FDA bans two more IPCA plants

IPCA Laboratories' facilities in Ratlam, India--Courtesy of IPCA Laboratories

The FDA issued an import alert last year for an IPCA Laboratories API plant in India after it discovered that employees had been falsifying drug testing results and deleting failed tests. The FDA decided it had better look upstream of that and see what that meant for the Indian drugmaker's formulations work, and sure enough, it has now banned products from two of IPCA's finished product facilities.

IPCA made the disclosure in a filing with the Bombay Stock Exchange (BSE) after finding out this week about the import alert affecting the formulation facilities in Pithampur in Madhya Pradesh and Piparia in Silvassa. The API plant is in Ratlam. The company has a dozen plants in India.

While the FDA has to do what it has to do, the drugmaker indicated it will have no immediate impact on its business because it said it had voluntarily stopped shipping product from the facilities after the FDA found issues with the API operation last summer. The company said it was committed to resolving the issues as quickly as possible.  

But the company's problems don't stop at the U.S. borders. Health Canada, after learning about the issues the FDA had with IPCA, also took action against the company last year. It banned almost 20 APIs--and 50 products in which they are used.  
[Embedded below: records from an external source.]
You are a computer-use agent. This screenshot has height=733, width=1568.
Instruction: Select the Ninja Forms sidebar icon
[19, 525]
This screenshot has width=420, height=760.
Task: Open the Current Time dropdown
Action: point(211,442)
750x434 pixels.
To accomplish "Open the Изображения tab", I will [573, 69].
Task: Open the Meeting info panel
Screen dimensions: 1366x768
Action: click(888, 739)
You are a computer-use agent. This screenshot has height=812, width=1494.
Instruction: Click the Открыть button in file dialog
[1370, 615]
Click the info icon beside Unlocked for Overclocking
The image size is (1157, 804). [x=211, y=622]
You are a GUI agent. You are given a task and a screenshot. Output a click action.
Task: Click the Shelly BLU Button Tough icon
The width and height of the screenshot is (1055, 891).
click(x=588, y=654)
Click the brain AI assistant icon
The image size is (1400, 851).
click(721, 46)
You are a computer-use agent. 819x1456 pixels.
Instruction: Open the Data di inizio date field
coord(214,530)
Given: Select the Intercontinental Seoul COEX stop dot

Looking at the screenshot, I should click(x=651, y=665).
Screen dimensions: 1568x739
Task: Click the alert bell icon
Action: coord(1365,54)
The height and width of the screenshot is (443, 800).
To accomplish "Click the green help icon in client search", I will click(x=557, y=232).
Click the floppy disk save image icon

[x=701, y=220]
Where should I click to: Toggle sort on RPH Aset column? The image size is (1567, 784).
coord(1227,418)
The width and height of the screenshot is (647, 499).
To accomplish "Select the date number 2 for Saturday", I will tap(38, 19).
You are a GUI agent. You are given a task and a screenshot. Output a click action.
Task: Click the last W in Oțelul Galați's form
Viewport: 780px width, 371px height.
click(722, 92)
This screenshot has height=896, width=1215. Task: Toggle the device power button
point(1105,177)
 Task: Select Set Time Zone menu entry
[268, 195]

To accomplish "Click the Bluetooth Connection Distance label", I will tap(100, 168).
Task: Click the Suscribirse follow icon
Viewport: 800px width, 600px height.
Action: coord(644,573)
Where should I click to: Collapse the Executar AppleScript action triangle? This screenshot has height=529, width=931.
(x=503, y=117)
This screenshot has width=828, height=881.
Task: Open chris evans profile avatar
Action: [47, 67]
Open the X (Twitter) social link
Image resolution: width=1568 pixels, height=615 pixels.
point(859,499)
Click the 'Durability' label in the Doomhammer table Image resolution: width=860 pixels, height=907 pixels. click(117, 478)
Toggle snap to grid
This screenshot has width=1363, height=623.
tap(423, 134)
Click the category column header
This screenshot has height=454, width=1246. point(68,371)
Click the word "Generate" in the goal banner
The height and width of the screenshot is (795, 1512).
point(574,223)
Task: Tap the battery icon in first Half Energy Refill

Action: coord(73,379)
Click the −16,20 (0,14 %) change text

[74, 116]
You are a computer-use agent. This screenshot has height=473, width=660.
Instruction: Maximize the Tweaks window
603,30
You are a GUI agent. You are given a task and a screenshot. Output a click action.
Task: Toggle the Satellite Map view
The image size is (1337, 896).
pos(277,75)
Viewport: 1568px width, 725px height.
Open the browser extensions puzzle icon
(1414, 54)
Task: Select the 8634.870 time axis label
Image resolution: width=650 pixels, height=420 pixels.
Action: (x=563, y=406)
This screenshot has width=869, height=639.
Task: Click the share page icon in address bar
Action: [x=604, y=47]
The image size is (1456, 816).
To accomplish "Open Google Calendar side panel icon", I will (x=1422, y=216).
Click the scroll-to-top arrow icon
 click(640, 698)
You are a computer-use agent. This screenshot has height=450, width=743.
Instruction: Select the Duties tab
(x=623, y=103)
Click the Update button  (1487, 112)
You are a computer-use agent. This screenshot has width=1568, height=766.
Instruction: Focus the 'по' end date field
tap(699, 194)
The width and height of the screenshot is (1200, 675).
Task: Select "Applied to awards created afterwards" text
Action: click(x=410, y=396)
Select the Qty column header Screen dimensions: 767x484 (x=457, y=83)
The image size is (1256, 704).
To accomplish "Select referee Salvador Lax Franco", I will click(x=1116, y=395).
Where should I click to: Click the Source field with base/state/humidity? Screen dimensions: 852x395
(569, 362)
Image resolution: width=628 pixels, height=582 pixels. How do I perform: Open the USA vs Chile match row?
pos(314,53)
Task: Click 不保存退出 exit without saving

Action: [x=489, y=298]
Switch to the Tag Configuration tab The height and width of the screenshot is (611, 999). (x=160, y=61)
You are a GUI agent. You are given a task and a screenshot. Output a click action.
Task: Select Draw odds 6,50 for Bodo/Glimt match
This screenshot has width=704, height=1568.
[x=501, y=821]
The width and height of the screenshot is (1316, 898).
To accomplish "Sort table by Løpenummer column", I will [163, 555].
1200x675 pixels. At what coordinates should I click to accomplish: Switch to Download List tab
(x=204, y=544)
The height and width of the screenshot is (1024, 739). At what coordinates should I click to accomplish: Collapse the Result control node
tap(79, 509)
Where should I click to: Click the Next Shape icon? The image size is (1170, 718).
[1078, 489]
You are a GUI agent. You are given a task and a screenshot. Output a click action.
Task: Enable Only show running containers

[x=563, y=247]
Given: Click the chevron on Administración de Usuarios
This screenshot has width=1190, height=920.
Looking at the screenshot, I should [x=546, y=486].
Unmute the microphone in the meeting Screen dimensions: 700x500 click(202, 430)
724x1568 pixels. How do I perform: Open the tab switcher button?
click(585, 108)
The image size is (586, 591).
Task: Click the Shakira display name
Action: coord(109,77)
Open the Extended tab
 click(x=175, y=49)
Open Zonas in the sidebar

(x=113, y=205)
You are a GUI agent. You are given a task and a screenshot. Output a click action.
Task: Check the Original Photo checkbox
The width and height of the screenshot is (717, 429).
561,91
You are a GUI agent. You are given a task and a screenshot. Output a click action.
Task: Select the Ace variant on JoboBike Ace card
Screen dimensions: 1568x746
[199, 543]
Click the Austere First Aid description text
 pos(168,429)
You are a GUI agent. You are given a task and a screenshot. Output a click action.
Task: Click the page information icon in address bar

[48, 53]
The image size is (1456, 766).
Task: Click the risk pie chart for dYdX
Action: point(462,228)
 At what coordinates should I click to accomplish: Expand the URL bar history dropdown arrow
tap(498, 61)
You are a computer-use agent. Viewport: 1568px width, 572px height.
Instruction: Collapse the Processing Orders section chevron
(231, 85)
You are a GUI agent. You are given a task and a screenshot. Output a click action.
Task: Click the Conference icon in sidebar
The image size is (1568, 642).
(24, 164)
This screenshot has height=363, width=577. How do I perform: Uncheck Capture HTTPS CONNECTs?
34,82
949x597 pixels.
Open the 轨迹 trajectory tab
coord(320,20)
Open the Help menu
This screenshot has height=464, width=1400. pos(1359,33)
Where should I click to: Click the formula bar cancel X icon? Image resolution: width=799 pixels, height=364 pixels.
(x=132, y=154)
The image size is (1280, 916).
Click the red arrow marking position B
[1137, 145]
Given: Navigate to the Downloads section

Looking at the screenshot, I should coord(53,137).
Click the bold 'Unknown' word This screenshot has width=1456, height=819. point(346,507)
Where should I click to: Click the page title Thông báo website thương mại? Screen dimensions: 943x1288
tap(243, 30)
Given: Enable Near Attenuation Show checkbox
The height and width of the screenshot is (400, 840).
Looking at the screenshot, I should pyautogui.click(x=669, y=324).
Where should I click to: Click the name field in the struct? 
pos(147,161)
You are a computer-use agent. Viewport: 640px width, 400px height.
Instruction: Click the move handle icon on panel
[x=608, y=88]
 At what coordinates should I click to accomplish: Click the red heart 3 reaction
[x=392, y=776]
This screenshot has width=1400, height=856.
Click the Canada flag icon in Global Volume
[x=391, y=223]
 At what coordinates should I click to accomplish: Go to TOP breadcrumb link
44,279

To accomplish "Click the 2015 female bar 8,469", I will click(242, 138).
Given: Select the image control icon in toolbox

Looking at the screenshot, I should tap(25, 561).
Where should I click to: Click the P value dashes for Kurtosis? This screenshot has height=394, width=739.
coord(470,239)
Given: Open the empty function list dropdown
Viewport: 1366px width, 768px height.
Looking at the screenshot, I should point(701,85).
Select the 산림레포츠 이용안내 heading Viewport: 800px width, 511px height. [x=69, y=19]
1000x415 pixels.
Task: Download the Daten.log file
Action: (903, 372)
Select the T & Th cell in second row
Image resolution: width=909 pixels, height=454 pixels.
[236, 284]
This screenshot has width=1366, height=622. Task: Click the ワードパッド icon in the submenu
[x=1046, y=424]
The same kind of data manipulation has tripped up a long list of Indian drugmakers with the FDA, and IPCA was actually the second this week to disclose that the FDA had banned a couple of its plants for doing just that. Aarti Drugs, also in a BSE filing, told investors that the FDA put both of its plants in Tarapur on its import alert list, the document which indicates whose products should be stopped by customs officials. The FDA had issued a warning letter for the plants on July 30, 2013, calling the company's quality-control laboratory documentation practices into question. That included the fact that employees had documented the completion times in batch records for processes that hadn't finished.